Pull out every line of the material below that contains the string "width", matching case exactly, and copy each one in full.
====== SUPPLIED RECORDS ======
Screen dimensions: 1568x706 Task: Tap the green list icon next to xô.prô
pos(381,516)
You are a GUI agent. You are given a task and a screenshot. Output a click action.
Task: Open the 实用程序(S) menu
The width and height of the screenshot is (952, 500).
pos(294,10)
======
====== SUPPLIED RECORDS ======
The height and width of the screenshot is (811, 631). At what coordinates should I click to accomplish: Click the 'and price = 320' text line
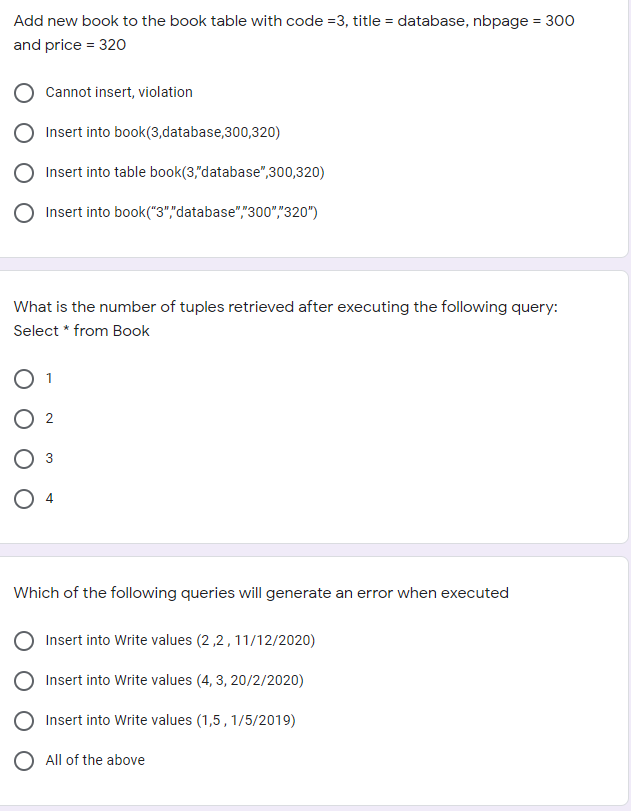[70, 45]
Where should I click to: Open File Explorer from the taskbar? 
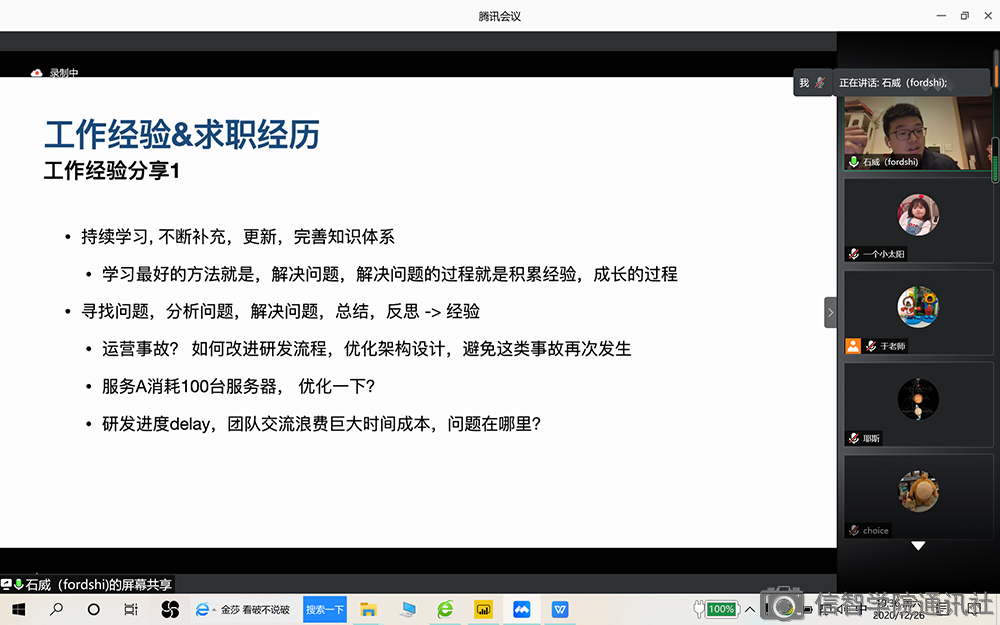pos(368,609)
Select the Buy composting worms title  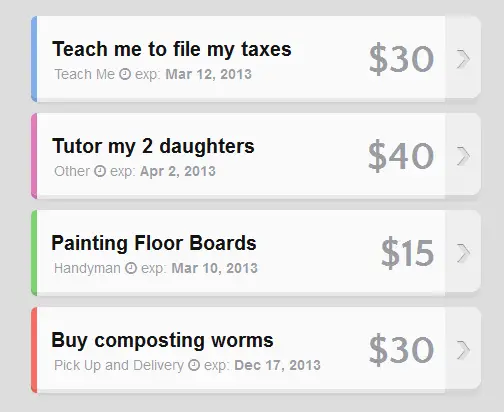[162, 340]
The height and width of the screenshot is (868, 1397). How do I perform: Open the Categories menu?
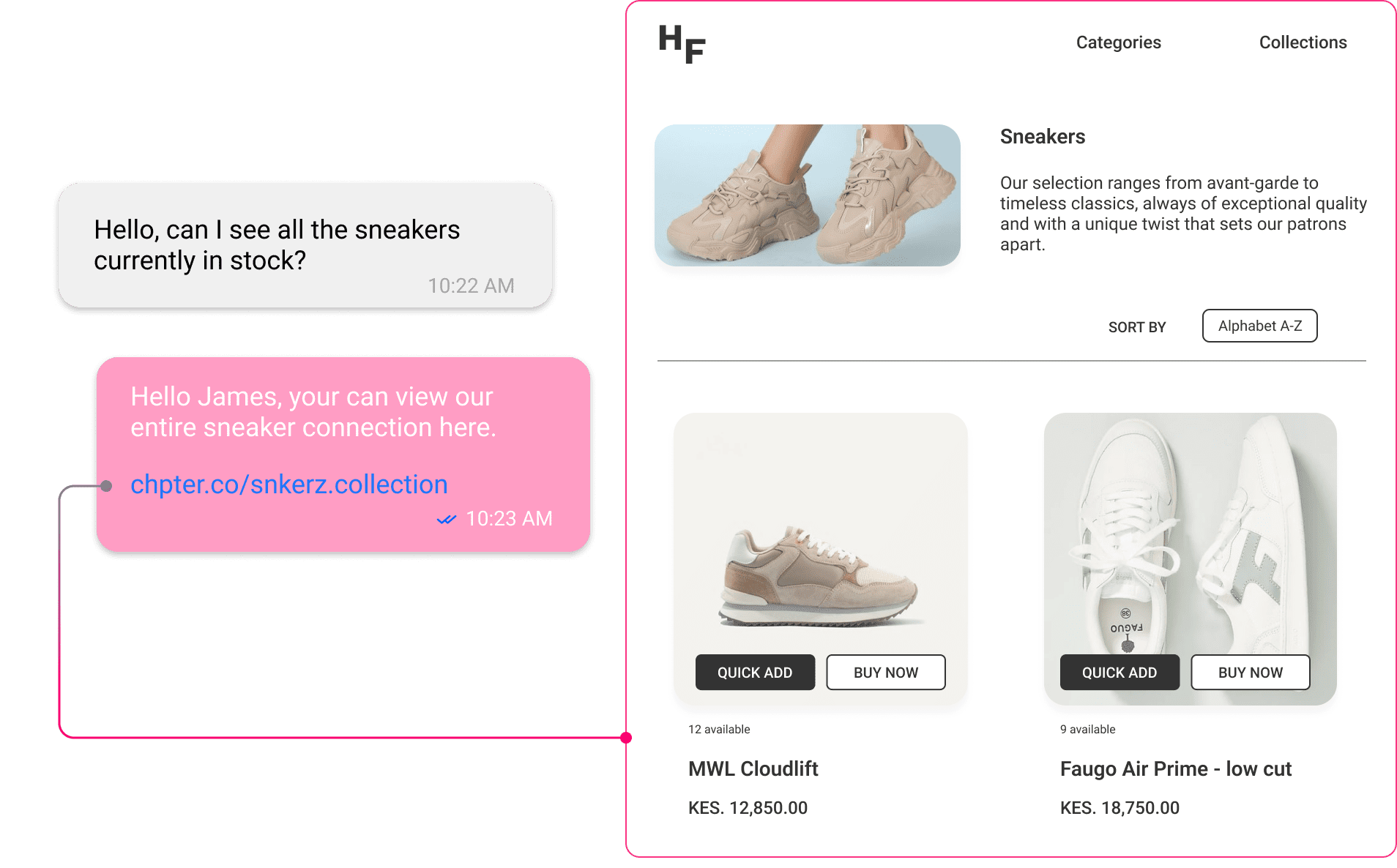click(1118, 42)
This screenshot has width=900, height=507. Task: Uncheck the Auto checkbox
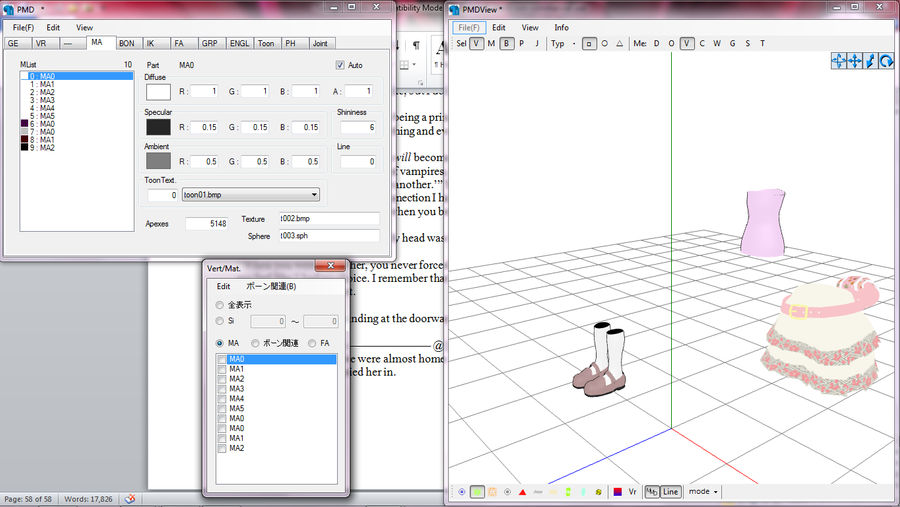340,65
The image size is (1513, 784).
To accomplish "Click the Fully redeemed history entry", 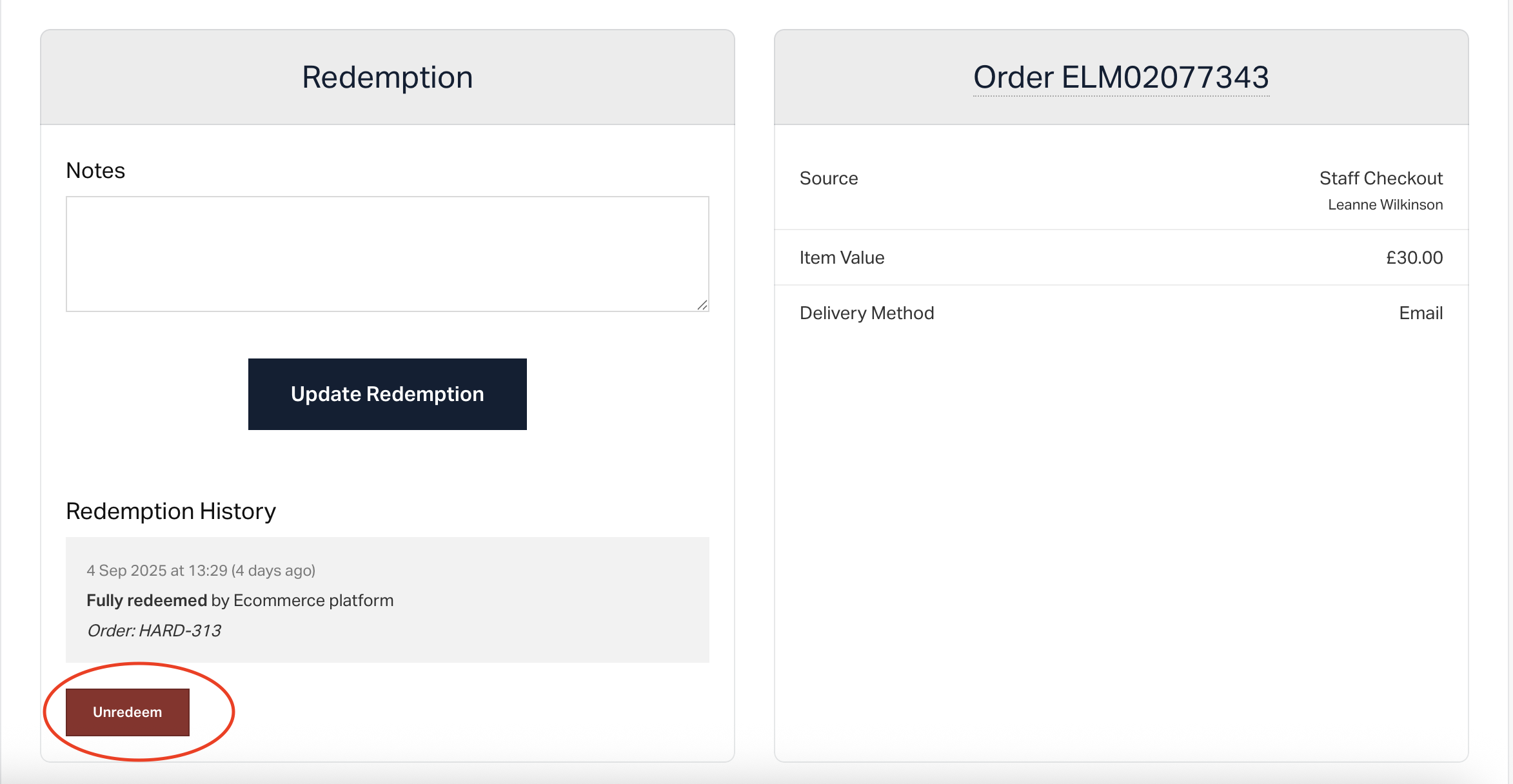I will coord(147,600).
======
====== SUPPLIED RECORDS ======
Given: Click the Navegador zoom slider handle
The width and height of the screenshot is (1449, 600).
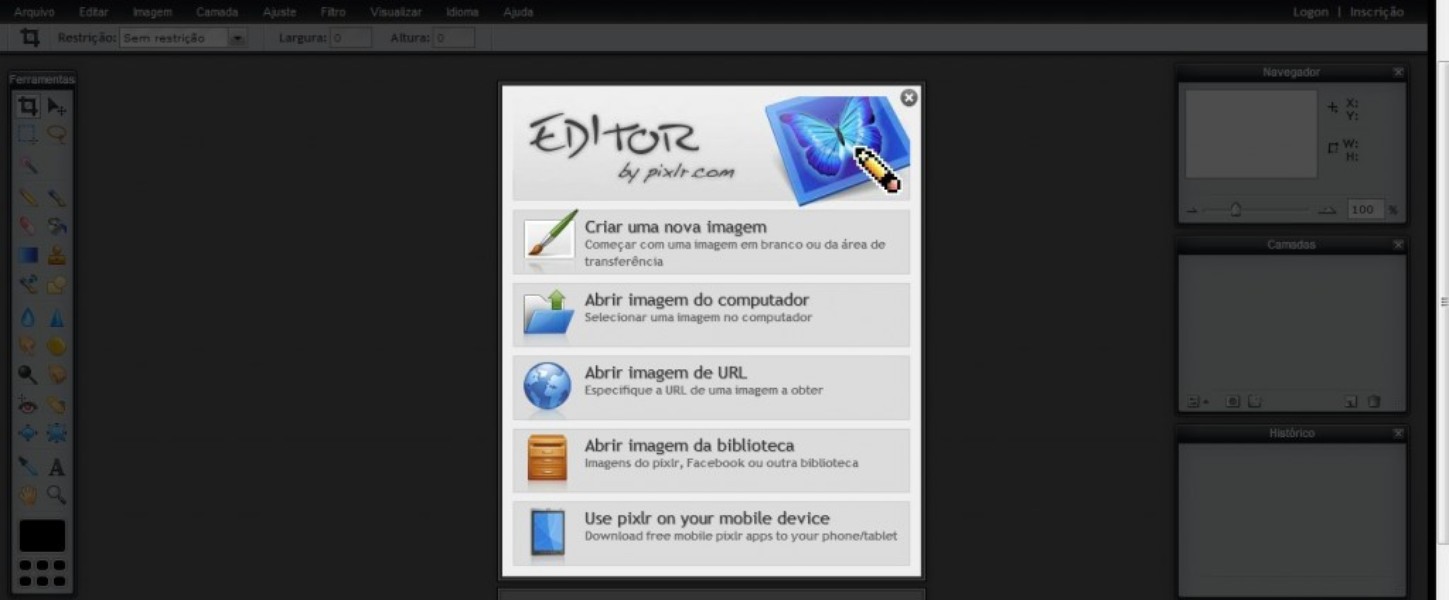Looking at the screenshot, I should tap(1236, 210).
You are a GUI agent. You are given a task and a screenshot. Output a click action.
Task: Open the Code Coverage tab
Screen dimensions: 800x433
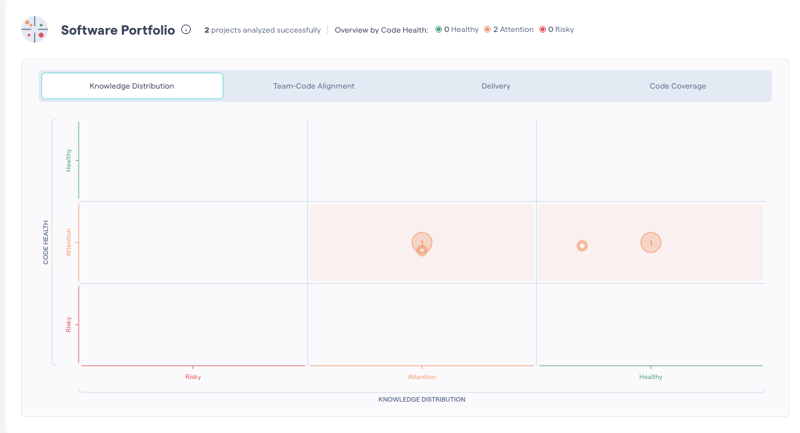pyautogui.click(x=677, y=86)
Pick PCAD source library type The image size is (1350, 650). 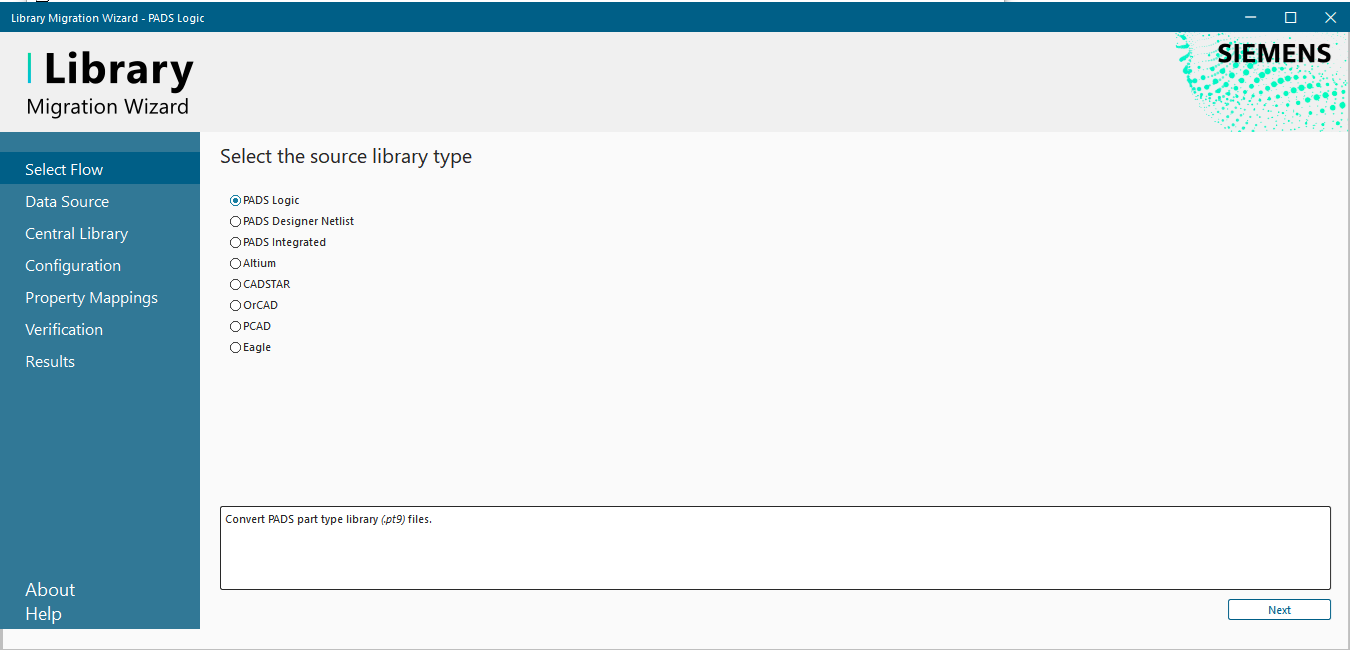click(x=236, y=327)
======
- [CORRECT RESULT]:
The width and height of the screenshot is (952, 500).
The height and width of the screenshot is (811, 631). At what coordinates should I click to accomplish: Click the 'and price = 320' text line
The height and width of the screenshot is (868, 1397). How do I perform: Open the Categories menu?
This screenshot has width=900, height=507. Task: Uncheck the Auto checkbox
The width and height of the screenshot is (1449, 600).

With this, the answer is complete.